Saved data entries
───

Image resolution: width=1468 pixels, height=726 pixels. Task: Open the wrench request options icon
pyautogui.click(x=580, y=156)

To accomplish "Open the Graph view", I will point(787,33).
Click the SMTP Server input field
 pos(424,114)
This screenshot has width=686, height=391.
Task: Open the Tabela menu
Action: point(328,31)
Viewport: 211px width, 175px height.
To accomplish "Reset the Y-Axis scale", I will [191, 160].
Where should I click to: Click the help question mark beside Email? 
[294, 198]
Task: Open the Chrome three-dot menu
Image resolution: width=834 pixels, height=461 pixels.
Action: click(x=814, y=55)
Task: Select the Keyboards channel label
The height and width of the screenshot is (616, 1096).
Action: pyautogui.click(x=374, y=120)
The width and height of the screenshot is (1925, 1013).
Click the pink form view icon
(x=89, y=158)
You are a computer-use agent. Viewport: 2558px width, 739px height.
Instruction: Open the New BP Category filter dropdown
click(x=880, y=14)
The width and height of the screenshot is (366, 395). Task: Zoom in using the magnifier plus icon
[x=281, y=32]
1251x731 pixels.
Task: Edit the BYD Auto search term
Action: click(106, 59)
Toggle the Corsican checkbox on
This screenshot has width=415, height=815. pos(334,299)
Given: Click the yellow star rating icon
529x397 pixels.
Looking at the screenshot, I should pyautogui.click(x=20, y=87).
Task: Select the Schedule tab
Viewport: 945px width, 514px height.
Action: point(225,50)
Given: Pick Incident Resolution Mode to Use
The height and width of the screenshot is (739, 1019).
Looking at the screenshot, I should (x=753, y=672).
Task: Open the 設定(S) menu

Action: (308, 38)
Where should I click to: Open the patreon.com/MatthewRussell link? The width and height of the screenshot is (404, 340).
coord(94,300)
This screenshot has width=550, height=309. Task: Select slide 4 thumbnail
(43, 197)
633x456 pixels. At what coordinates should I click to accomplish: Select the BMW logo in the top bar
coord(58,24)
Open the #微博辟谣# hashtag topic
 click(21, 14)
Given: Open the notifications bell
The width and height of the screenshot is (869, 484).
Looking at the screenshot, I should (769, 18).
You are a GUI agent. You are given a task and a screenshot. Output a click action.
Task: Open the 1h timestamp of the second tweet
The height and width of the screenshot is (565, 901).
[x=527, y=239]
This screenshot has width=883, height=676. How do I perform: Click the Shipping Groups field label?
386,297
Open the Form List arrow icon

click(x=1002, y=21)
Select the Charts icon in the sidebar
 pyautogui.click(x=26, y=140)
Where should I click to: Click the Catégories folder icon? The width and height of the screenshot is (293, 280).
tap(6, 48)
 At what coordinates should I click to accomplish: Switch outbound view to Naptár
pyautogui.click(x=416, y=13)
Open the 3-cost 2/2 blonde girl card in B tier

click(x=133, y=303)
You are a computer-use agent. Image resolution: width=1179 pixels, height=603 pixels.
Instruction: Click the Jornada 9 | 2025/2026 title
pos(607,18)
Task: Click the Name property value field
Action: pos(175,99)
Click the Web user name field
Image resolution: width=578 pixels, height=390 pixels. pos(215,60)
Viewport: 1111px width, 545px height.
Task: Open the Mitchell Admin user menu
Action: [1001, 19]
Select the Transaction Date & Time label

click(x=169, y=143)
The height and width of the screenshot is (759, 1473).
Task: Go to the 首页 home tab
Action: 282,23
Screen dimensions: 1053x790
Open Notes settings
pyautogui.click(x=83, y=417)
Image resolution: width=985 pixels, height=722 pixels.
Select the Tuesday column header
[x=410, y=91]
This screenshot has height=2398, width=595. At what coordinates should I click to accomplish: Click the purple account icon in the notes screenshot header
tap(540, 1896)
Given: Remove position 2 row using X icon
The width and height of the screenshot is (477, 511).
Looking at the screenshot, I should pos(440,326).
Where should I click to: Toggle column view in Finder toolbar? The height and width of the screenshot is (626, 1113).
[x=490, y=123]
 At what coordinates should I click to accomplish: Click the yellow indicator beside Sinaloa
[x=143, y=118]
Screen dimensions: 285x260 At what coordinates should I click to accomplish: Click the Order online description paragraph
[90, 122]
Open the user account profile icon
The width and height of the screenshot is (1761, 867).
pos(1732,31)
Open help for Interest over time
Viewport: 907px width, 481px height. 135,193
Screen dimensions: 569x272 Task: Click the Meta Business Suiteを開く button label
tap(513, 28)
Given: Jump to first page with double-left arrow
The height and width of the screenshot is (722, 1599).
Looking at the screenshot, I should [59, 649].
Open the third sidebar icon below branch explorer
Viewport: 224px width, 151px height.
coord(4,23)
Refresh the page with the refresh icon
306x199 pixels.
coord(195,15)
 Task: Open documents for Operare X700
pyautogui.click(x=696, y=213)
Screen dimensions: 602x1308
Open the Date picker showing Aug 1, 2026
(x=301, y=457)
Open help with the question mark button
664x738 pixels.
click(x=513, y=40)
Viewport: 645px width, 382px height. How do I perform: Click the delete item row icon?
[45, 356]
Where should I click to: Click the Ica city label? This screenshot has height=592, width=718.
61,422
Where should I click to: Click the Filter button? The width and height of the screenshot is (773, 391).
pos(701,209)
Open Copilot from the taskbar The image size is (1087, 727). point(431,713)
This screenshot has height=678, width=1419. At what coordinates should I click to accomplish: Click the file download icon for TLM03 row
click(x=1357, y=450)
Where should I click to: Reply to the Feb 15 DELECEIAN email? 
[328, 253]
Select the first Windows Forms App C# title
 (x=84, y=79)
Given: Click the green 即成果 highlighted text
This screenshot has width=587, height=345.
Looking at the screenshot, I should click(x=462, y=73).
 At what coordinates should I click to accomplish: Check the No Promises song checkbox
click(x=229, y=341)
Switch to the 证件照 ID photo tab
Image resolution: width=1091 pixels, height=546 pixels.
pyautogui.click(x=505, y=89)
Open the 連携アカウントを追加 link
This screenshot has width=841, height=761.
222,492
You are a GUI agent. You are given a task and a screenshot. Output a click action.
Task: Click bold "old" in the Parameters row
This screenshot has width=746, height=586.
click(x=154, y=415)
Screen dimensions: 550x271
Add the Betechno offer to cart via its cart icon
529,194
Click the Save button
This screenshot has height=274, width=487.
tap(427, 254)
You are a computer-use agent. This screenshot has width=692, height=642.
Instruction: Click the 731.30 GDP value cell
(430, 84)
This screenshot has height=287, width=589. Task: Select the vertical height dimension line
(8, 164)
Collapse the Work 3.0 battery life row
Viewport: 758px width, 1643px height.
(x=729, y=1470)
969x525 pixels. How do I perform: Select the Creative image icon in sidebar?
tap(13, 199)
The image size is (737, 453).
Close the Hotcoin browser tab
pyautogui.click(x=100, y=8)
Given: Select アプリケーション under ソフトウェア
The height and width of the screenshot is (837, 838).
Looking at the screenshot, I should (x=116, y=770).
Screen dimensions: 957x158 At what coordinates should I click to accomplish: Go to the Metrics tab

───

→ Task details:
Of the lines above, retype only those from the line containing "Screen dimensions: 1053x790" through the line containing "Screen dimensions: 602x1308", including both, exactly.

→ Task result:
Screen dimensions: 1053x790
Open Notes settings
pyautogui.click(x=83, y=417)
Image resolution: width=985 pixels, height=722 pixels.
Select the Tuesday column header
[x=410, y=91]
This screenshot has height=2398, width=595. At what coordinates should I click to accomplish: Click the purple account icon in the notes screenshot header
tap(540, 1896)
Given: Remove position 2 row using X icon
The width and height of the screenshot is (477, 511).
Looking at the screenshot, I should pos(440,326).
Where should I click to: Toggle column view in Finder toolbar? The height and width of the screenshot is (626, 1113).
[x=490, y=123]
 At what coordinates should I click to accomplish: Click the yellow indicator beside Sinaloa
[x=143, y=118]
Screen dimensions: 285x260 At what coordinates should I click to accomplish: Click the Order online description paragraph
[90, 122]
Open the user account profile icon
The width and height of the screenshot is (1761, 867).
pos(1732,31)
Open help for Interest over time
Viewport: 907px width, 481px height. 135,193
Screen dimensions: 569x272 Task: Click the Meta Business Suiteを開く button label
tap(513, 28)
Given: Jump to first page with double-left arrow
The height and width of the screenshot is (722, 1599).
Looking at the screenshot, I should [59, 649].
Open the third sidebar icon below branch explorer
Viewport: 224px width, 151px height.
coord(4,23)
Refresh the page with the refresh icon
306x199 pixels.
coord(195,15)
 Task: Open documents for Operare X700
pyautogui.click(x=696, y=213)
Screen dimensions: 602x1308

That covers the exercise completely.